◆ Short problem:
In the crappie trolling thread, what rod action is recommended for trolling?

◆ Source text:
* * * *
5. Rods - Not to sound like a broken record but same as chargers and batteries.  When you are trolling it is more about the action versus the brand and price.  You want a stiff back bone with a soft tip.  The fish hook themselves so you are not worried about sensitivity as the rod holder feels all the bites.  You want that soft tip so you can see the bite.  My recommendation here is to scope out BPS and Academy for sales.  You can get some good quality rods on the low if you time it right.  I have an assortment of BPS brand poles and BnM poles I have acquired over time.  Start out with all your poles the same length.  10-12 footers are good for this presentation.  Makes it easier to cast out with a full spread if all you have to do is rotate you lines in and place the new pole on the outside each time while long lining. For tight lining those are good starter distances to keep the baits out and away from the boat.  A cheap rod to start with is a pinnacle.  They are not that great but not that bad and the price is nice.  Then upgrade as you find the deals. Check out crappie.com again.  Lots of guys selling cheap so they can upgrade.


General recommendation.  Start out with 6 setups.  Get comfortable with that then add 2 more.  Get comfortable with that then add 2 more.  PM me if you want to talk more specifics.  I could go on for days.  I have logged lots of trial and error hours and would love to save you some headaches and $$$$'s.


----------



## lcookie (Jan 4, 2016)

What year and model is your tracker?  Welcome to the tinboat club.  Sure I will see you on the water.


----------



## EverGreen1231 (Jan 4, 2016)

Bob2010 said:


> My kids loves to cast. I'll take him bass, bream, and spawning crappie fishing. Saturday Lake Allatoona was flooded.  Water is like chocolate milk. We still picked up 12 fish in 2 hours. I know when crappie spawn we can kill it with minnows.  But to be able to catch 25 to 50 on the norm. Sometimes 100 plus! Why wouldn't I want my 8 and 5 year old to get to do that?  I have trolled all day and caught nothing.  Primarily because I didn't know where to look or how to do it. Combine knowing where to look, how to do it, and 10 baits instead of 1. That's a winning combination!  Bass tangled lines. Crappie were pulled right across the top of the water.  We tangled 2 times Saturday. Large mouth and A white bass. I'll have plenty of failure trying to learn how to troll successfully. I'm just starting but I learned more about catching crappie in 2 hours trolling than I learned my entire life fishing spawning fish in the creek, docks at night, and fallen trees on the lake shore. If you have a spot that produces everytime you troll it. Obviously you could stop and fish it with one rod. But if both kids are busy reeling in fish why stop?



Absolutely. Troll on.


----------



## Bob2010 (Jan 4, 2016)

klerchkatcher said:


> I don't have these rod holders but he is in Georgia and the prices are not too bad.
> 
> 
> 
> http://www.hillsrodholders.com/index.php



Man these look good and are half the driftmaster price. Tempting for sure! People swear by the driftmaster though. Tough choice. Thanks for showing me these. Big money saver.


----------



## Bob2010 (Jan 4, 2016)

Hotwater said:


> These are what I use.  They are made in Ga.
* * * *
◆ Data listing:
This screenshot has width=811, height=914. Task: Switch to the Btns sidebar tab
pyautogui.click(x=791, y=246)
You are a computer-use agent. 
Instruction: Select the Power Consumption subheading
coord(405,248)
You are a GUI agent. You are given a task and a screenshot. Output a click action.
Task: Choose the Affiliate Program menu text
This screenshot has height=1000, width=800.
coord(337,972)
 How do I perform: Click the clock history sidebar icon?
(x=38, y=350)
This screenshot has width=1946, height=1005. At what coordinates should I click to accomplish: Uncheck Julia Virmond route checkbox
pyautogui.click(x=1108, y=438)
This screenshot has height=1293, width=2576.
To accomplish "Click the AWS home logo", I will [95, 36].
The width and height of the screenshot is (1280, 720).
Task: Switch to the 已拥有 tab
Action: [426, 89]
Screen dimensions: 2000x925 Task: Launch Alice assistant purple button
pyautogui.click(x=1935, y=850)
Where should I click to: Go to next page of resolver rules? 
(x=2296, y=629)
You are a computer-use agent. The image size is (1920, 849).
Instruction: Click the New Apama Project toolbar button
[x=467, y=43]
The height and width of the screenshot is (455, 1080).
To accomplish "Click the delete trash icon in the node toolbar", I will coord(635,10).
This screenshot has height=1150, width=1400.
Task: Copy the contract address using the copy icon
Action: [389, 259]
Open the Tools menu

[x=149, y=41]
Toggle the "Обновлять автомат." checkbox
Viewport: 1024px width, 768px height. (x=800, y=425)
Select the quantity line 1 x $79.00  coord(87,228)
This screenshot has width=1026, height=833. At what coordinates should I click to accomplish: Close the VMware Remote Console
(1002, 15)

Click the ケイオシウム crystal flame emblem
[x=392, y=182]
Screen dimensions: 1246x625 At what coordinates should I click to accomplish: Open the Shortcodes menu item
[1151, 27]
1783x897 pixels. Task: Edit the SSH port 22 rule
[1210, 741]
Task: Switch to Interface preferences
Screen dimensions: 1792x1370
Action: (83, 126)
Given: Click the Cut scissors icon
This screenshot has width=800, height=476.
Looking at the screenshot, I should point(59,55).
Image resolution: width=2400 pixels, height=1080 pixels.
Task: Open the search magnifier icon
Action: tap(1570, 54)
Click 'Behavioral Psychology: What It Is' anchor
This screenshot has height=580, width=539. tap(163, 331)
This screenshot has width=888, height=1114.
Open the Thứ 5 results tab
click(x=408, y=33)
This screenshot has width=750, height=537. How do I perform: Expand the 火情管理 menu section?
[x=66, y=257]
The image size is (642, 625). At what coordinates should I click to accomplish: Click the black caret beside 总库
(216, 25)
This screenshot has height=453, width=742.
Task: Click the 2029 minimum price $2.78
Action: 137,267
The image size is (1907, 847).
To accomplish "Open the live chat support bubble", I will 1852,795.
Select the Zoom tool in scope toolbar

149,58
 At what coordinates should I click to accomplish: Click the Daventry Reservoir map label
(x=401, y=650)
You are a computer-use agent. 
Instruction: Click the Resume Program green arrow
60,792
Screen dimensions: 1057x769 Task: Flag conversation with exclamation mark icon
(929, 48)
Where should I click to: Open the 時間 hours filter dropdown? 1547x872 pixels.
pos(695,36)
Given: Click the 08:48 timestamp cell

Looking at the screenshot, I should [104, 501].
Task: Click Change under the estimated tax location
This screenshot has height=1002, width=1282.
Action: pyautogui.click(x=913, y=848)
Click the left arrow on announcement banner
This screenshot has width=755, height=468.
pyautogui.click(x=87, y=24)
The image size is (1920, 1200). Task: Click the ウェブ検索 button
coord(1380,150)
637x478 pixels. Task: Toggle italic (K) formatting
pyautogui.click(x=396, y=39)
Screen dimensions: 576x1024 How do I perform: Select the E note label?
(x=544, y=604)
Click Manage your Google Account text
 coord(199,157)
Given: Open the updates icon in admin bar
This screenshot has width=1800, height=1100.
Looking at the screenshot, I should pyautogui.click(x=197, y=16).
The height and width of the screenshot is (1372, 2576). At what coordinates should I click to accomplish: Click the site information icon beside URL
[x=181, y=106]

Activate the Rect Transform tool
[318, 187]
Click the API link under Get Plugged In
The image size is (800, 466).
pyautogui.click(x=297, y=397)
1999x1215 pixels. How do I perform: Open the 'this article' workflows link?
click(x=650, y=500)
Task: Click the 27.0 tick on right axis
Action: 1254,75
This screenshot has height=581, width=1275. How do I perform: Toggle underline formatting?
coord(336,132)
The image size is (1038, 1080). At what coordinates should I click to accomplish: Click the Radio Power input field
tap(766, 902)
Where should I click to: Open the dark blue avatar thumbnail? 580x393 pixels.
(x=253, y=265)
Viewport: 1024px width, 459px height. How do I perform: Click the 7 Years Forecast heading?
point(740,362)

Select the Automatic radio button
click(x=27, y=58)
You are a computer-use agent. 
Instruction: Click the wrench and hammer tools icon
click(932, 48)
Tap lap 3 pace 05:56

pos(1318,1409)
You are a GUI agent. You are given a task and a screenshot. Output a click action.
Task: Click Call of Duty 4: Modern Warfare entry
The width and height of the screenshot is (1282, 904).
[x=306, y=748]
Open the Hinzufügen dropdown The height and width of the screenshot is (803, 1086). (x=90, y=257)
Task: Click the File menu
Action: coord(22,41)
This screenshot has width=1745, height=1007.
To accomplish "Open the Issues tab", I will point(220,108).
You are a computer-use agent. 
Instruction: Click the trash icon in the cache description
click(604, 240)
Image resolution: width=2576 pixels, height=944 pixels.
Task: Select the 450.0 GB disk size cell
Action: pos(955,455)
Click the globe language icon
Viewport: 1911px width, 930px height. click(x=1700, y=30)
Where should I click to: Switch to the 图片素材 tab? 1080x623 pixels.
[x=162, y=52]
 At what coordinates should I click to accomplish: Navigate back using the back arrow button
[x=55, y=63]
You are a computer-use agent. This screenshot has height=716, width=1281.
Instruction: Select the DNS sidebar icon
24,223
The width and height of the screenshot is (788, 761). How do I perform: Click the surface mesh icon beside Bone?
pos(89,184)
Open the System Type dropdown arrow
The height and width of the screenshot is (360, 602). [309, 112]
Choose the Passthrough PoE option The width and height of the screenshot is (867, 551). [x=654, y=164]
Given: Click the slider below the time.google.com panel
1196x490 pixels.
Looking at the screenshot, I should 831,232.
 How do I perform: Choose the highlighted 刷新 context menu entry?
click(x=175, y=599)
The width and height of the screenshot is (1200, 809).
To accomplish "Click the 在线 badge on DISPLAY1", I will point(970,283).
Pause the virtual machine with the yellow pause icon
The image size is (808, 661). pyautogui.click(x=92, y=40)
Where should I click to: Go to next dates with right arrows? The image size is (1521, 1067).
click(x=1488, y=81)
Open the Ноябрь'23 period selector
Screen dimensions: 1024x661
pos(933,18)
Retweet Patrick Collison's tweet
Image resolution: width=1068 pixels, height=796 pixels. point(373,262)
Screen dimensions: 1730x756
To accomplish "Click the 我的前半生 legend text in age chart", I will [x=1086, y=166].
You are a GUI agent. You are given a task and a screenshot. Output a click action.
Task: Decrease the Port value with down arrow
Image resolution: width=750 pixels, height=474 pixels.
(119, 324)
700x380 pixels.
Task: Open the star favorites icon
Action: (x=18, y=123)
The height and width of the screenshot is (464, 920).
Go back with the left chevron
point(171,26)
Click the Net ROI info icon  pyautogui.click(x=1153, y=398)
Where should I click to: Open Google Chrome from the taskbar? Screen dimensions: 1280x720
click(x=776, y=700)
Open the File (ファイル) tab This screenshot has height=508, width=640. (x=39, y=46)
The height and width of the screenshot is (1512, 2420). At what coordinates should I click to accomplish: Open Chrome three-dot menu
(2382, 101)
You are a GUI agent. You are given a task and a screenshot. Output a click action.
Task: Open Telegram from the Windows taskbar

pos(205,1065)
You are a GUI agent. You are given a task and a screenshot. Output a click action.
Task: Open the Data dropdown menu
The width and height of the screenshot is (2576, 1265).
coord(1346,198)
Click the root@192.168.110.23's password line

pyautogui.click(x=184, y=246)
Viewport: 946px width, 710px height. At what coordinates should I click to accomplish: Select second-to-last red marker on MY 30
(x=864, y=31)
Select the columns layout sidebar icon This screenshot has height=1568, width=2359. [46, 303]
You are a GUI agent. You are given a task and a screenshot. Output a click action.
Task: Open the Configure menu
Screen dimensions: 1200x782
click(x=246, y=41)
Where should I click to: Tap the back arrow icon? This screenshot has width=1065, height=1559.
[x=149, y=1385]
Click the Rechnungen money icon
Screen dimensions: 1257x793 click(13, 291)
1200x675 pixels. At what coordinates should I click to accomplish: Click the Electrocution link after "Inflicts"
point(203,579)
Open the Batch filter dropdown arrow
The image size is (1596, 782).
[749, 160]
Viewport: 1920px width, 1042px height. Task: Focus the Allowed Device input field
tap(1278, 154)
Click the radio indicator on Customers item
* * * *
◆ Solution for this problem:
A stiff backbone with a soft tip.